My first winter as a gardener and I’m learning all the time. So what have I learnt about winter? I’ve learnt that its a time to take stock of hardscaping projects and getting these done. As many plants die back or hibernate it seems to me one now has the space, time and because it is not so hot one also has more enthusiasm for diy. So whilst this is not quite as strenuous or ambitious as building your own raised bed garden, here is my diy project which finally got off the ground this week.
I have a number of Trachelospermum jasminoides ‘Star Jasmine’ (known as Confederate Jasmine in the Northern Hemisphere) that were planted by the landscaper last year. I never quite understood the objective of this planting as it is against the wall (good) but the plants are tightly wound around a stake (not good).
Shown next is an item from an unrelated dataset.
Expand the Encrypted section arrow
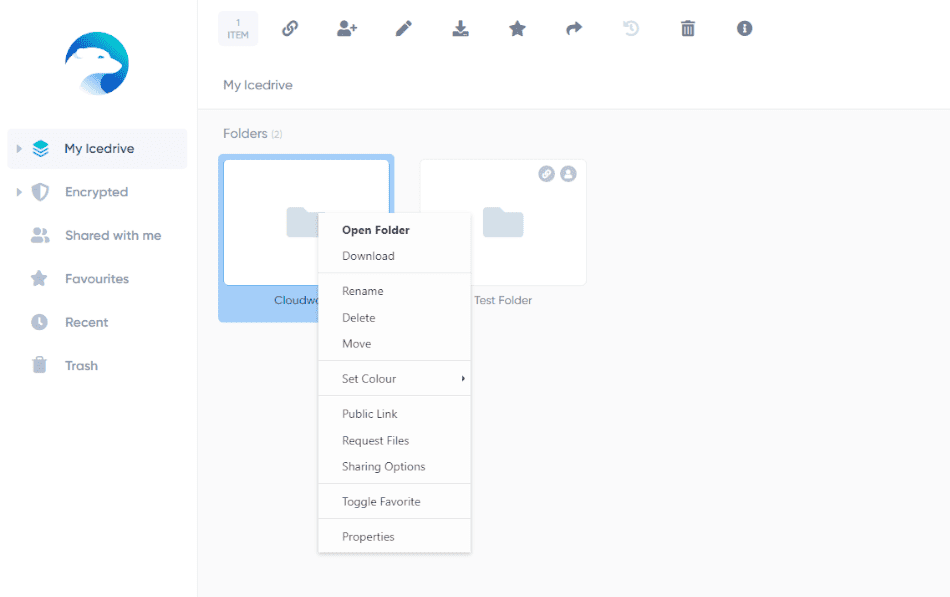This screenshot has width=950, height=597. point(19,192)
When I say tightly wound, I mean really tightly – the way they are sold at the nurseries (see photo on the left). The plants had “nowhere to go” and as a result they were going nowhere – no light getting into the plant and they have just been “sitting” there, not flowering, not growing much either – just these weird plantings of “a stick with stems and leaves wrapped around them”.
I realised that the solution would be a trellis so that I could unwind the plants from the stakes and “set them free” to do their thing. Actually, it was a blog post by Jess of the blog “Children of the Corm” that really inspired me to get my ‘a into g’ and get this done. (See her post here). Although her post is actually about her now famous statue, I just love her Star Jasmine that is the background to her lovely statue and I love how it grows there – perhaps when mine looks like that one day I might get a lovely statue for that area too.
So here are the photos of before and after.
Before and during …
The line we used was fishing line chosen because it is transparent and very strong. From a distance (a few feet) you don’t notice the nails either. Once the plants have grown a bit I think we won’t see any nails.
And After …
I have now unwound the plants from their stakes and guided them onto the new “trellises”. It was a bit like unravelling balls of wool that had become all tangled up. I managed not to break any stems in the process but it took a lot of care – at one stage I thought it would be much easier to just cut them all but then I would have little to train onto the new supports so I persevered and did the untangling with lots of love and care.
You like? I do, I think it will look better given some time. How long do you think it will take for them to fill out? I do hope it will be soon.